/---

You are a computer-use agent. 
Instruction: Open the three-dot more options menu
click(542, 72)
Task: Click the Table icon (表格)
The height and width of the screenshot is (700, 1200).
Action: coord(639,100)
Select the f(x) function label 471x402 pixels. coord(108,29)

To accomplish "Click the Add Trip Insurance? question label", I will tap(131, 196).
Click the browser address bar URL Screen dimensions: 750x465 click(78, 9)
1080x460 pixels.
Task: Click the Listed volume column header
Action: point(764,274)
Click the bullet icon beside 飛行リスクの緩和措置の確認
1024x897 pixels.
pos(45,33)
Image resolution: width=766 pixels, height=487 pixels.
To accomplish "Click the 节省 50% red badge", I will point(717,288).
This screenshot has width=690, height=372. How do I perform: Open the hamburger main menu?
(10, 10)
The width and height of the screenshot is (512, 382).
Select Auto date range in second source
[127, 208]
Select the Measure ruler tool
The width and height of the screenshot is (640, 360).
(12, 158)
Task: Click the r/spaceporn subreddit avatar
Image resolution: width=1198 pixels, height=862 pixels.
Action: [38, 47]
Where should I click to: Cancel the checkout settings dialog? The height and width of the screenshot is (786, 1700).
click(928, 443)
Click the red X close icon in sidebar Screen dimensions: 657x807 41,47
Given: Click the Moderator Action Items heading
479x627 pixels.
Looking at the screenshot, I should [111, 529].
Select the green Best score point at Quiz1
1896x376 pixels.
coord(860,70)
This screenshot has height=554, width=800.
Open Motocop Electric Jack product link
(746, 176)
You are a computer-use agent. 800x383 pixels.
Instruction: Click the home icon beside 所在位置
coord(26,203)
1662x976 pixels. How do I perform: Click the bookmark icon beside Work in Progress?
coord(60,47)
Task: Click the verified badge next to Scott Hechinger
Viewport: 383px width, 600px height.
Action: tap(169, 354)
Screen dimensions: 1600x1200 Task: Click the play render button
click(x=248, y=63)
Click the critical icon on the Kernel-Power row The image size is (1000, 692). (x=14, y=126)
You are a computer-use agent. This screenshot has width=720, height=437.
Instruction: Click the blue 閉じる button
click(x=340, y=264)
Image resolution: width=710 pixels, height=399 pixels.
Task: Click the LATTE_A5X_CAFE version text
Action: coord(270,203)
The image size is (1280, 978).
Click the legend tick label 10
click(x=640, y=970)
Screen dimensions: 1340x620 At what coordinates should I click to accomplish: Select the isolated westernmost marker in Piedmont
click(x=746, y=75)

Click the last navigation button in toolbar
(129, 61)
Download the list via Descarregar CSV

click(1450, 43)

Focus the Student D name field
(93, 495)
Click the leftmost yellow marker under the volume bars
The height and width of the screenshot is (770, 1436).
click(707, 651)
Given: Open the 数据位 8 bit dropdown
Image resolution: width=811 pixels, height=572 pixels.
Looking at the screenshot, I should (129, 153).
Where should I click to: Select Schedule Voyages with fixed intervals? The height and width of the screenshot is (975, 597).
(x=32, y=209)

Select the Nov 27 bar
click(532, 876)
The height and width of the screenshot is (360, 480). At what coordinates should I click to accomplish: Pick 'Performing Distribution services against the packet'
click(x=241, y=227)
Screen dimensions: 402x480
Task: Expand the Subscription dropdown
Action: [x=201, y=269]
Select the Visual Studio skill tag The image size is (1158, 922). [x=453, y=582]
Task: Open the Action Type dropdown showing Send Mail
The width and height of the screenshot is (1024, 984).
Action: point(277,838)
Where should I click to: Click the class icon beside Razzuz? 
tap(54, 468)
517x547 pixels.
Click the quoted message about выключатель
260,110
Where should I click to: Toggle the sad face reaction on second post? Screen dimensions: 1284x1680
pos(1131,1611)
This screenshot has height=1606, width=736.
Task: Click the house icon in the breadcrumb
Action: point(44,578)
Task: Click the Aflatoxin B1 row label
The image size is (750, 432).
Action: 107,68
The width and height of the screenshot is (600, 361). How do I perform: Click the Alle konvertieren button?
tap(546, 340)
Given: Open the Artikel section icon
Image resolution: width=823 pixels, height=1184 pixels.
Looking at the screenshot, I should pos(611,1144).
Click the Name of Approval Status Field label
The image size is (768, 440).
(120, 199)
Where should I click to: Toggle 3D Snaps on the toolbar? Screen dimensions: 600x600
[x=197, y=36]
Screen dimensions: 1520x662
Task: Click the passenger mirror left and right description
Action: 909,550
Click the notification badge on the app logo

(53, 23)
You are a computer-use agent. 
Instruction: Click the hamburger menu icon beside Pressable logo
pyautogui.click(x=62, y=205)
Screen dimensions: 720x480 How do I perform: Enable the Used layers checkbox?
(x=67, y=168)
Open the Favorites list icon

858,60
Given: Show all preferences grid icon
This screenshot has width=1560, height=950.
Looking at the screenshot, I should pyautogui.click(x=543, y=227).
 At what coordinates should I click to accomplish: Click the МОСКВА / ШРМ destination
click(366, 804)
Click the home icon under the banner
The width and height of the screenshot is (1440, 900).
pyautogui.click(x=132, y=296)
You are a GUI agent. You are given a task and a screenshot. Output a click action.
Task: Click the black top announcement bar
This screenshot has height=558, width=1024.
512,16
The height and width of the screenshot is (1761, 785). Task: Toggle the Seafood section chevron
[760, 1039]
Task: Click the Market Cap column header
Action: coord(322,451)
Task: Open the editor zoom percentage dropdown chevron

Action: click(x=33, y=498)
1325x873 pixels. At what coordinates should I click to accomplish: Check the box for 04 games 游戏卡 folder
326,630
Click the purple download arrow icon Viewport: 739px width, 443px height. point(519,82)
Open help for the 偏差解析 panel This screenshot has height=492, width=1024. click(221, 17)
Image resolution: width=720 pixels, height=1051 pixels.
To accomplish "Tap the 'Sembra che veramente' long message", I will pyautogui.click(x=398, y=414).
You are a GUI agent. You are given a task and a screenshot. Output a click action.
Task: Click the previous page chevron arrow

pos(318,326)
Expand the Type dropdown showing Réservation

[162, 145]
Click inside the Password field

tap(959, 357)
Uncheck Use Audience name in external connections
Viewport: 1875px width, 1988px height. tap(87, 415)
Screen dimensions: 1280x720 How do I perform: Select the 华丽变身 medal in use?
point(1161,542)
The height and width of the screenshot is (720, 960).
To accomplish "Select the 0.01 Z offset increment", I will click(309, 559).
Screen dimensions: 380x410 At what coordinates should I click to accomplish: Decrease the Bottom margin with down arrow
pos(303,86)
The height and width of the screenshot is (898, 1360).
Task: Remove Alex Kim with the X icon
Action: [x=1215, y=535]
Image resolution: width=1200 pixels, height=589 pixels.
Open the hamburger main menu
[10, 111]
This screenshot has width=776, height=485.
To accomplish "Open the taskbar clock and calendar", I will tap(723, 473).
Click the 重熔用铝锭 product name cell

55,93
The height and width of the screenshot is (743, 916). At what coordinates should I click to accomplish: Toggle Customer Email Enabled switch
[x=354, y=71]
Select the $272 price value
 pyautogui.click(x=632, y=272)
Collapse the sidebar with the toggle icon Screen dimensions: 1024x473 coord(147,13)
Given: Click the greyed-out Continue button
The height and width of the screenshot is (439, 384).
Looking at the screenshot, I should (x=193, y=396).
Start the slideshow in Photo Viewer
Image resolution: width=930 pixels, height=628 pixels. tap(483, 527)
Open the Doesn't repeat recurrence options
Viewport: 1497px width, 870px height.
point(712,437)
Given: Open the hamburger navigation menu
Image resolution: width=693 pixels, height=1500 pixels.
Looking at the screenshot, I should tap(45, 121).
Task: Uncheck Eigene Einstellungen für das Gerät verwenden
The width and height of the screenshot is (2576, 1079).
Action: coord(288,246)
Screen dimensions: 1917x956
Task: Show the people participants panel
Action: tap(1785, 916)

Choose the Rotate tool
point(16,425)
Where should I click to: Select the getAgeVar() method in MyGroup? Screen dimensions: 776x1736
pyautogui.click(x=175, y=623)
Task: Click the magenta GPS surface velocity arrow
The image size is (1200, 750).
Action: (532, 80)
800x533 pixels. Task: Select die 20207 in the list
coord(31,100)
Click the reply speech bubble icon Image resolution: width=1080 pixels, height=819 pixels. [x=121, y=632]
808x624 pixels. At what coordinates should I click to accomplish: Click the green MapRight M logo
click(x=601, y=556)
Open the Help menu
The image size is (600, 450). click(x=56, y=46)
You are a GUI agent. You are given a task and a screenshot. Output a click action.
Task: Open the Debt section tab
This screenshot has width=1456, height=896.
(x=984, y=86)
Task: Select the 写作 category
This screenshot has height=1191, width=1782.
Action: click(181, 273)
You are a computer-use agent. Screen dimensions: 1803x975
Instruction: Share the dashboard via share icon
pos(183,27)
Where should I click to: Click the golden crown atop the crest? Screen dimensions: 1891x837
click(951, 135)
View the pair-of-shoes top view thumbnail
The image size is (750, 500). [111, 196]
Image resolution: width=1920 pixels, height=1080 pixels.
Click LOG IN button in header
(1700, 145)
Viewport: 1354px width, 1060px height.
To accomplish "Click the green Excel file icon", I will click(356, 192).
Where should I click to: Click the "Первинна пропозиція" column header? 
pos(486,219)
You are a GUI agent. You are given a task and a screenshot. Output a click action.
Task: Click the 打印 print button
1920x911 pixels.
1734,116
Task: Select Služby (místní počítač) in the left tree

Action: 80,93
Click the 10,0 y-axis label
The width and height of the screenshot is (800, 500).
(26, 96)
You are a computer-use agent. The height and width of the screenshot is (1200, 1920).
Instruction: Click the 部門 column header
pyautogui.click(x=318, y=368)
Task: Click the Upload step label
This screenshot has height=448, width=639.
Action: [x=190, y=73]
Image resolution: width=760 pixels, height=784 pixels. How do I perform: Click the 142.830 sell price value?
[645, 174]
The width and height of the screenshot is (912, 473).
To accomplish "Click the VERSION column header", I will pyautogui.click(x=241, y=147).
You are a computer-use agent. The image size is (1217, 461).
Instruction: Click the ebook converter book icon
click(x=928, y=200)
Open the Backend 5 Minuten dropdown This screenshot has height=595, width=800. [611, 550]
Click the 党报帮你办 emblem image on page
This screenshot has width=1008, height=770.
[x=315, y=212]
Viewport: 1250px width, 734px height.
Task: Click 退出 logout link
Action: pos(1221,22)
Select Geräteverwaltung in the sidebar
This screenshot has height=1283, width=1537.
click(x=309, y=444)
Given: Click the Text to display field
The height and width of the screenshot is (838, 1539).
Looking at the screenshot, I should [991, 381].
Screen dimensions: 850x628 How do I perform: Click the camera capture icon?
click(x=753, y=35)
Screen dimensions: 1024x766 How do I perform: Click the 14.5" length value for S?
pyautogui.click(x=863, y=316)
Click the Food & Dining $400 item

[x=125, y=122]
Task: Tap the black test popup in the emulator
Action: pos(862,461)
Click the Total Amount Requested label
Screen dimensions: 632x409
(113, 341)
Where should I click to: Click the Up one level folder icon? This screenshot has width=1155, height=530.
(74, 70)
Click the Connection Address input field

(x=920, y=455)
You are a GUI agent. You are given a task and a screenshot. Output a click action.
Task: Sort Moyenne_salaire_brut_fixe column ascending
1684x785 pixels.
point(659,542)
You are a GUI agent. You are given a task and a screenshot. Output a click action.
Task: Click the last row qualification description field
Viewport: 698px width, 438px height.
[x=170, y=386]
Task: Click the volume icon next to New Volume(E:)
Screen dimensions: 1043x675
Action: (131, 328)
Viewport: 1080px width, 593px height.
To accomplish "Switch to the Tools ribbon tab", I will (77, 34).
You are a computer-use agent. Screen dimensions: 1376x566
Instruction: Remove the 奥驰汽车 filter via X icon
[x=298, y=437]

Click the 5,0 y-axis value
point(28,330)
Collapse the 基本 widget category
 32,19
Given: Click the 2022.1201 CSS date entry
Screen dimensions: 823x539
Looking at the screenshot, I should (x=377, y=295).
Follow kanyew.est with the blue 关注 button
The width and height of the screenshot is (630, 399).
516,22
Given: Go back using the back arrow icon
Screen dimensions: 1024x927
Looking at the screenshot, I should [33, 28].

\---

▶ **Description of the task**: If the word "sidebar" is on a line above, return that line.

▶ **Exercise response**:
Click the red X close icon in sidebar Screen dimensions: 657x807 41,47
Collapse the sidebar with the toggle icon Screen dimensions: 1024x473 coord(147,13)
Select Geräteverwaltung in the sidebar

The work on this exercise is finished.